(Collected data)
___

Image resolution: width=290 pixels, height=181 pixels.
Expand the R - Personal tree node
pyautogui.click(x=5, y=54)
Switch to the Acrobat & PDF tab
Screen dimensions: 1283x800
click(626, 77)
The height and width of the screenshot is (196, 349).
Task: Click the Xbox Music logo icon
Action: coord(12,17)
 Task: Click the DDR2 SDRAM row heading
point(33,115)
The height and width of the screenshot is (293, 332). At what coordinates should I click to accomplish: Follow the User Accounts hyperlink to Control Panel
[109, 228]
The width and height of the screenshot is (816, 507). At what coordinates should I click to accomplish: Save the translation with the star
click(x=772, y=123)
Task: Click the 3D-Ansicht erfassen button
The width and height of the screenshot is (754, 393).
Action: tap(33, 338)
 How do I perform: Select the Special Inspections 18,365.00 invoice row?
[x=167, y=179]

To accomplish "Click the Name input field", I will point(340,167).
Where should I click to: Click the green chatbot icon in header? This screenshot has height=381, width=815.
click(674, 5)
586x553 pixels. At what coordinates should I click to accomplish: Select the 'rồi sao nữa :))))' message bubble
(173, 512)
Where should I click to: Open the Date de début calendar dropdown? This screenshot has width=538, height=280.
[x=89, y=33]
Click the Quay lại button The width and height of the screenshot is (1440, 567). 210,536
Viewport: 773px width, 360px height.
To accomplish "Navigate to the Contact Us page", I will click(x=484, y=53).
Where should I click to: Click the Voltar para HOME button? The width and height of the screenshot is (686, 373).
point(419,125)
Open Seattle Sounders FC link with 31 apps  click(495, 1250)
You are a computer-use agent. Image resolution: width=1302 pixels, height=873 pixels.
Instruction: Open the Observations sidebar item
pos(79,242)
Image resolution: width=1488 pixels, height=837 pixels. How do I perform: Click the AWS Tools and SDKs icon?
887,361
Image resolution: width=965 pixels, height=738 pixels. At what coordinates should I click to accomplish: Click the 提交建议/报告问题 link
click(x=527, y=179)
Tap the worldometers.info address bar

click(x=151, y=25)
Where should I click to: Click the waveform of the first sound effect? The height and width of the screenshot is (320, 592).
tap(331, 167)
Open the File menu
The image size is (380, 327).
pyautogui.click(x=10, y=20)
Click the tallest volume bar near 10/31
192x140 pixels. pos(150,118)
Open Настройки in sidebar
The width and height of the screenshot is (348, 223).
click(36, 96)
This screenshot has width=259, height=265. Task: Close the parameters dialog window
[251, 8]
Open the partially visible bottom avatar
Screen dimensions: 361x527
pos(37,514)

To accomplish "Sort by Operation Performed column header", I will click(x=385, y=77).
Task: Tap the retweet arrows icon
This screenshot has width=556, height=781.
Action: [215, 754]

___

WHAT IS EXPECTED: Please render all of the records above as a JSON list of strings, one string per line, leaving out any blank lines.

EXERCISE RESULT:
[
  "Image resolution: width=290 pixels, height=181 pixels.",
  "Expand the R - Personal tree node",
  "pyautogui.click(x=5, y=54)",
  "Switch to the Acrobat & PDF tab",
  "Screen dimensions: 1283x800",
  "click(626, 77)",
  "The height and width of the screenshot is (196, 349).",
  "Task: Click the Xbox Music logo icon",
  "Action: coord(12,17)",
  " Task: Click the DDR2 SDRAM row heading",
  "point(33,115)",
  "The height and width of the screenshot is (293, 332). At what coordinates should I click to accomplish: Follow the User Accounts hyperlink to Control Panel",
  "[109, 228]",
  "The width and height of the screenshot is (816, 507). At what coordinates should I click to accomplish: Save the translation with the star",
  "click(x=772, y=123)",
  "Task: Click the 3D-Ansicht erfassen button",
  "The width and height of the screenshot is (754, 393).",
  "Action: tap(33, 338)",
  " How do I perform: Select the Special Inspections 18,365.00 invoice row?",
  "[x=167, y=179]",
  "To accomplish \"Click the Name input field\", I will point(340,167).",
  "Where should I click to: Click the green chatbot icon in header? This screenshot has height=381, width=815.",
  "click(674, 5)",
  "586x553 pixels. At what coordinates should I click to accomplish: Select the 'rồi sao nữa :))))' message bubble",
  "(173, 512)",
  "Where should I click to: Open the Date de début calendar dropdown? This screenshot has width=538, height=280.",
  "[x=89, y=33]",
  "Click the Quay lại button The width and height of the screenshot is (1440, 567). 210,536",
  "Viewport: 773px width, 360px height.",
  "To accomplish \"Navigate to the Contact Us page\", I will click(x=484, y=53).",
  "Where should I click to: Click the Voltar para HOME button? The width and height of the screenshot is (686, 373).",
  "point(419,125)",
  "Open Seattle Sounders FC link with 31 apps  click(495, 1250)",
  "You are a computer-use agent. Image resolution: width=1302 pixels, height=873 pixels.",
  "Instruction: Open the Observations sidebar item",
  "pos(79,242)",
  "Image resolution: width=1488 pixels, height=837 pixels. How do I perform: Click the AWS Tools and SDKs icon?",
  "887,361",
  "Image resolution: width=965 pixels, height=738 pixels. At what coordinates should I click to accomplish: Click the 提交建议/报告问题 link",
  "click(x=527, y=179)",
  "Tap the worldometers.info address bar",
  "click(x=151, y=25)",
  "Where should I click to: Click the waveform of the first sound effect? The height and width of the screenshot is (320, 592).",
  "tap(331, 167)",
  "Open the File menu",
  "The image size is (380, 327).",
  "pyautogui.click(x=10, y=20)",
  "Click the tallest volume bar near 10/31",
  "192x140 pixels. pos(150,118)",
  "Open Настройки in sidebar",
  "The width and height of the screenshot is (348, 223).",
  "click(36, 96)",
  "This screenshot has width=259, height=265. Task: Close the parameters dialog window",
  "[251, 8]",
  "Open the partially visible bottom avatar",
  "Screen dimensions: 361x527",
  "pos(37,514)",
  "To accomplish \"Sort by Operation Performed column header\", I will click(x=385, y=77).",
  "Task: Tap the retweet arrows icon",
  "This screenshot has width=556, height=781.",
  "Action: [215, 754]"
]